What the exercise asks - Would you reproduce exactly the lines below from the one holding "E-mail * (27, 1482)" through the one holding "Recientes primero (17, 1719)", inclusive, and no others?

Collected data
[Start of Attachment]

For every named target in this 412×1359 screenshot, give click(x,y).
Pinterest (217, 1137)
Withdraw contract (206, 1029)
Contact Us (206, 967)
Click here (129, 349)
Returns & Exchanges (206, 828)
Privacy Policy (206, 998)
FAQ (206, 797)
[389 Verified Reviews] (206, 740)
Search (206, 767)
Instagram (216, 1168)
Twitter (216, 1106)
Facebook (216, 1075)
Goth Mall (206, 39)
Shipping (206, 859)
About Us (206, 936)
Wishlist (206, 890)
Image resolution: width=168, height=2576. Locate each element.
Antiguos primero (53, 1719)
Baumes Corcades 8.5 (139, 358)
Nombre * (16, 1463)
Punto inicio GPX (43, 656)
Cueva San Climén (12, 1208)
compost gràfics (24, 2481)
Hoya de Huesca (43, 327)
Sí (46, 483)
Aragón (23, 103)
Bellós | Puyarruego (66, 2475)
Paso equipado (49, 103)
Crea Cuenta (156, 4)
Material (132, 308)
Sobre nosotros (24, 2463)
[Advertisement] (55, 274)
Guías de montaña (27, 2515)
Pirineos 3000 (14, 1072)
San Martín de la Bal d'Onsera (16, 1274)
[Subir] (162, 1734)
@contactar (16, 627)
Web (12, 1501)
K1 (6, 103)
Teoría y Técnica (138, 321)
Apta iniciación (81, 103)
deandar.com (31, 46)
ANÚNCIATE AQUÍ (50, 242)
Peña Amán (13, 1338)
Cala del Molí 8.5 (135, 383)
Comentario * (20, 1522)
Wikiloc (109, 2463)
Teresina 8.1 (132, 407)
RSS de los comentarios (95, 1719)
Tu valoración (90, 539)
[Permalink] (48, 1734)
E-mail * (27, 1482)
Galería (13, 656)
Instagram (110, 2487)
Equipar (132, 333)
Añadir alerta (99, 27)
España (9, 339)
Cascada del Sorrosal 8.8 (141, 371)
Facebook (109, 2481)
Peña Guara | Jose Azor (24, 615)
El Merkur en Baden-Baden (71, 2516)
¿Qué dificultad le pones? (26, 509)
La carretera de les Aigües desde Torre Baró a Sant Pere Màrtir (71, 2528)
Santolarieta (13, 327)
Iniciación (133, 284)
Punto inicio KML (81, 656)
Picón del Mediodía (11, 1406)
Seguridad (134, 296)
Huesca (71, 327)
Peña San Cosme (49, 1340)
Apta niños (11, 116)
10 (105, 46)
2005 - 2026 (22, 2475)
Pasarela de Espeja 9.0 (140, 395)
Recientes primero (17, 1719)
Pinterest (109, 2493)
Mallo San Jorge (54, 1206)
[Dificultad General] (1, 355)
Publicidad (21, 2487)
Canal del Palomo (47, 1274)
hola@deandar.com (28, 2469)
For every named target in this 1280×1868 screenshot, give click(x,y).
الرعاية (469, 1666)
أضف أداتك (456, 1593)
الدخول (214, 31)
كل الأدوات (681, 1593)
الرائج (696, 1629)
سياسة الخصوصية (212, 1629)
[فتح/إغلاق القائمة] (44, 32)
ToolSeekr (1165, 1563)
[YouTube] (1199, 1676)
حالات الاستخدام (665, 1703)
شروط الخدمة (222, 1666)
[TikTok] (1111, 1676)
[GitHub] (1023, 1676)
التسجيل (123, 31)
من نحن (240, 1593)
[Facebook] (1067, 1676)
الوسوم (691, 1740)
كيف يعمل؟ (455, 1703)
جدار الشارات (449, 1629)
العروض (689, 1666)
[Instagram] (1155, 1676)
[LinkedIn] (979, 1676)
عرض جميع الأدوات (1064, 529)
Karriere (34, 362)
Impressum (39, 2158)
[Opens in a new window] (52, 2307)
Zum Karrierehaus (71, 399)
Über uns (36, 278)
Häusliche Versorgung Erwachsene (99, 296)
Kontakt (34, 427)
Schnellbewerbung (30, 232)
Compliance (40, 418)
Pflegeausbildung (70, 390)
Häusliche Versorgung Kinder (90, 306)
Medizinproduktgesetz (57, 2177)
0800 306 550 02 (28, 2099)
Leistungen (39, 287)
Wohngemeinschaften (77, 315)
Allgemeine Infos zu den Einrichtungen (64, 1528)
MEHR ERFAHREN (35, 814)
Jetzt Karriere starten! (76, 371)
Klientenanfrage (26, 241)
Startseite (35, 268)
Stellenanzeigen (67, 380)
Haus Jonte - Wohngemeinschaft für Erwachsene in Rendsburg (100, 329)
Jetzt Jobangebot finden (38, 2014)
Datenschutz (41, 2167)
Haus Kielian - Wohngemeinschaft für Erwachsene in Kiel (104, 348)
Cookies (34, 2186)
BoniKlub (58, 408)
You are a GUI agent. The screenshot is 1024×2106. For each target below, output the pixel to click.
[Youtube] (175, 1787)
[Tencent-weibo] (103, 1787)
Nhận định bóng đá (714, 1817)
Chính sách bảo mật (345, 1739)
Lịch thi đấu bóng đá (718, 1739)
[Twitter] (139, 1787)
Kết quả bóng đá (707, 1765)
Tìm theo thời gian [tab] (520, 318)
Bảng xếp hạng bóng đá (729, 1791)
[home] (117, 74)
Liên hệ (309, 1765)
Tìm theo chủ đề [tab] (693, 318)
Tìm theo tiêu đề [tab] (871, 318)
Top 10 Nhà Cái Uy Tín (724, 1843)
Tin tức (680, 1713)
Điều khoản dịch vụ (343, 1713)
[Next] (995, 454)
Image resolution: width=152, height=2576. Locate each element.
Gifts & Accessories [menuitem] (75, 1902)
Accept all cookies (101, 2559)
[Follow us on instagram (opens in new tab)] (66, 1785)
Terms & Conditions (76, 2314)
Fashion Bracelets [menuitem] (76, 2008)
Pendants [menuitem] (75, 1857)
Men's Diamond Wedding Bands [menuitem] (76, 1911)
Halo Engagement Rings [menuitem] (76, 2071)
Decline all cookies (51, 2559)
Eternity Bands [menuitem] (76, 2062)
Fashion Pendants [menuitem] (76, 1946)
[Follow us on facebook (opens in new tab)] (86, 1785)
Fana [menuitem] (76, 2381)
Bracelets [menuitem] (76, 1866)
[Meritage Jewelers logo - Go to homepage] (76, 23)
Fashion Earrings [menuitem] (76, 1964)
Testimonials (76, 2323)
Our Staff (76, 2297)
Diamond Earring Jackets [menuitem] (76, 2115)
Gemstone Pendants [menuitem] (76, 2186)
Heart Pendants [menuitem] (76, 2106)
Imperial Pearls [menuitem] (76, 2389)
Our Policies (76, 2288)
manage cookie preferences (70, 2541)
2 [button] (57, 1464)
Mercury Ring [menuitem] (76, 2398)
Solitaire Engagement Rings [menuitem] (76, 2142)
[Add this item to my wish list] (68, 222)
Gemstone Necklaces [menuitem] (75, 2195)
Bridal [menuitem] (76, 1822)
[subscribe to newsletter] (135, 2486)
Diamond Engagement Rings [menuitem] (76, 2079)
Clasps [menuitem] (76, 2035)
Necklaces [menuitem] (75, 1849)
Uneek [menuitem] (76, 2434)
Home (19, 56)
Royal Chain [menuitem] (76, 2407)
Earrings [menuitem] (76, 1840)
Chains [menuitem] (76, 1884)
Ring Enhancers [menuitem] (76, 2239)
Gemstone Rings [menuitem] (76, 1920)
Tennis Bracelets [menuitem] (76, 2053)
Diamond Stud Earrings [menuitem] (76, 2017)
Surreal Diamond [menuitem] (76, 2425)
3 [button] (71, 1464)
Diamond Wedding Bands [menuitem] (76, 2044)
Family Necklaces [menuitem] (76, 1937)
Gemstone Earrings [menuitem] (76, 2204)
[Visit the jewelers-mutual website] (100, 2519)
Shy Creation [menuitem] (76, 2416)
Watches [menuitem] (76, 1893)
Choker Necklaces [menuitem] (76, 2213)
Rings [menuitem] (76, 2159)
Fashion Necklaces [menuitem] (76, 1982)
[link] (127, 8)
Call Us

[End of Attachment]

Final answer -
E-mail * (27, 1482)
Galería (13, 656)
Instagram (110, 2487)
Equipar (132, 333)
Añadir alerta (99, 27)
España (9, 339)
Cascada del Sorrosal 8.8 (141, 371)
Facebook (109, 2481)
Peña Guara | Jose Azor (24, 615)
El Merkur en Baden-Baden (71, 2516)
¿Qué dificultad le pones? (26, 509)
La carretera de les Aigües desde Torre Baró a Sant Pere Màrtir (71, 2528)
Santolarieta (13, 327)
Iniciación (133, 284)
Punto inicio KML (81, 656)
Picón del Mediodía (11, 1406)
Seguridad (134, 296)
Huesca (71, 327)
Peña San Cosme (49, 1340)
Apta niños (11, 116)
10 (105, 46)
2005 - 2026 (22, 2475)
Pasarela de Espeja 9.0 (140, 395)
Recientes primero (17, 1719)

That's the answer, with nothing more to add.